→ TEXT PROVIDED
# What are these white things?



## pioneerMan (11 mo ago)

I have no clue what they could be used for.


----------



## pogobill (Jan 31, 2012)

They aer there to support the loader when if and when you need to remove it from the tractor.... like outriggers.


----------



## pogobill (Jan 31, 2012)

And it doesn't look like you have a SSQA on your tractor. There would be handles at the back of the bucket to disconnect it from the loader.


----------



## SidecarFlip (Mar 25, 2021)

I take it you inherited this tractor from your neighbor next door as well, in as much as you don't appear to know anything about it? I'm I correct in that assumption?


----------



## pioneerMan (11 mo ago)

SidecarFlip said:


> I take it you inherited this tractor from your neighbor next door as well, in as much as you don't appear to know anything about it? I'm I correct in that assumption?


Yes. He died about a month ago, so this is all new to me. Trust me, nothing prepares you for coming across a dead body.

→ SUPPLIED INFORMATION
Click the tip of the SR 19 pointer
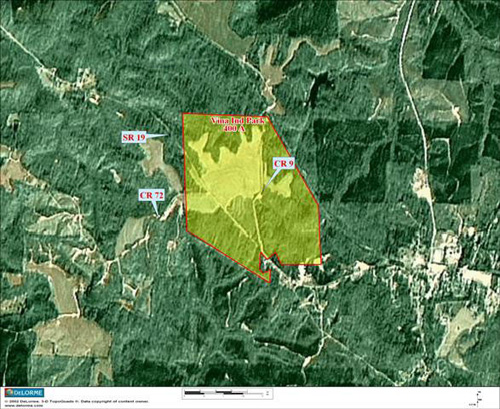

→ PROBLEMS TO SOLVE
1) Print everything in the tractor forum thread from "I have no clue" down to "tractor.... like outriggers.".
2) Please answer these questions about the tractor forum thread:
(a) What does pogobill say the white things are there for?
(b) What would be at the back of the bucket if the tractor had a SSQA?
(c) How long ago did the neighbor die, according to pioneerMan?
3) Resume the tractor forum thread, writing on from its last post.

→ REPLIES
1)
I have no clue what they could be used for.


----------



## pogobill (Jan 31, 2012)

They aer there to support the loader when if and when you need to remove it from the tractor.... like outriggers.

2)
(a) They support the loader if and when you need to remove it from the tractor, like outriggers.
(b) Handles for disconnecting the bucket from the loader.
(c) About a month ago.

3)
----------



## SidecarFlip (Mar 25, 2021)

Interesting...


----------



## ovrszd (12 mo ago)

Maybe your neighbor's family could help you figure this all out?


----------



## TX MX5200 (May 12, 2020)

There are a couple YouTube sites that are ver informative also…..if you google search Messick’s and Tractor Mike they both are helpful.

Messick’s is a large Kubota and New Holland dealer and Tractor Mike is retired and has history in tractor sales.

While some differences in tractor makes exist, they’re essentially the same. Such as those loader supports, mine are along the rails but they do same thing.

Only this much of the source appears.